(Exercise aim):
Transcribe, verbatim, every line from the start of the entries through the line that contains "Viewport: 640px width, 470px height."; include both boundary lines and omit all others.

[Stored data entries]
= Beginning of Section =

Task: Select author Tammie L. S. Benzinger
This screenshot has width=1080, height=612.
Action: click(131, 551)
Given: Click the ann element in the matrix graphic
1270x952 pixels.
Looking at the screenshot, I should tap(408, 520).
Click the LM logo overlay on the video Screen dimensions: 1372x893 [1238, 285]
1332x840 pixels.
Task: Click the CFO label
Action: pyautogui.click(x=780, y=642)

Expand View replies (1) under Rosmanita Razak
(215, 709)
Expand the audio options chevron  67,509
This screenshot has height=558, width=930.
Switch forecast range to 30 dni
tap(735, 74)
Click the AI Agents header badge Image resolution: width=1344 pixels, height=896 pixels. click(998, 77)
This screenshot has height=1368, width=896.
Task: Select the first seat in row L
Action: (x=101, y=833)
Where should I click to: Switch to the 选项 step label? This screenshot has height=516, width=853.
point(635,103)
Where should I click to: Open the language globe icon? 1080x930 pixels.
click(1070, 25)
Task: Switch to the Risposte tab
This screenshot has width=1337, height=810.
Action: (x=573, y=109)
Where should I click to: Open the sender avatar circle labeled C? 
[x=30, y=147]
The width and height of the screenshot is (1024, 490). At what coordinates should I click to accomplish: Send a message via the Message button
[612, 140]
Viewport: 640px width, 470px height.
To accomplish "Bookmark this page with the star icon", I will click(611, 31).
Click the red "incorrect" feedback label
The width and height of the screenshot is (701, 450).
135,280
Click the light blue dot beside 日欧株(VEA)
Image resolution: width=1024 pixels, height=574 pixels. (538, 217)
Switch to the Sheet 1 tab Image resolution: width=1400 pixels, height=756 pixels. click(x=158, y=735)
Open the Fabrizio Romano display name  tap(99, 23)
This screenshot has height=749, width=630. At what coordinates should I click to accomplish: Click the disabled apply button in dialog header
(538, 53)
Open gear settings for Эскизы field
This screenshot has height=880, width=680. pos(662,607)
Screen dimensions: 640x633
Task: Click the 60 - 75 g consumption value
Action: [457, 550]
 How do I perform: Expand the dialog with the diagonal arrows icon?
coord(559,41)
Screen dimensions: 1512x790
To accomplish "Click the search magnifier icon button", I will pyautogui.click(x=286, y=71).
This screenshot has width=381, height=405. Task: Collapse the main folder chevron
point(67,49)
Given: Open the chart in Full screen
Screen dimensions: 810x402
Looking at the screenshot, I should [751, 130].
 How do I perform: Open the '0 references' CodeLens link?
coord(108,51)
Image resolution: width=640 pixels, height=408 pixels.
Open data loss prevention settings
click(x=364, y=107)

= End of Section =

(Response to this exercise):
Task: Select author Tammie L. S. Benzinger
This screenshot has width=1080, height=612.
Action: click(131, 551)
Given: Click the ann element in the matrix graphic
1270x952 pixels.
Looking at the screenshot, I should tap(408, 520).
Click the LM logo overlay on the video Screen dimensions: 1372x893 [1238, 285]
1332x840 pixels.
Task: Click the CFO label
Action: pyautogui.click(x=780, y=642)

Expand View replies (1) under Rosmanita Razak
(215, 709)
Expand the audio options chevron  67,509
This screenshot has height=558, width=930.
Switch forecast range to 30 dni
tap(735, 74)
Click the AI Agents header badge Image resolution: width=1344 pixels, height=896 pixels. click(998, 77)
This screenshot has height=1368, width=896.
Task: Select the first seat in row L
Action: (x=101, y=833)
Where should I click to: Switch to the 选项 step label? This screenshot has height=516, width=853.
point(635,103)
Where should I click to: Open the language globe icon? 1080x930 pixels.
click(1070, 25)
Task: Switch to the Risposte tab
This screenshot has width=1337, height=810.
Action: (x=573, y=109)
Where should I click to: Open the sender avatar circle labeled C? 
[x=30, y=147]
The width and height of the screenshot is (1024, 490). At what coordinates should I click to accomplish: Send a message via the Message button
[612, 140]
Viewport: 640px width, 470px height.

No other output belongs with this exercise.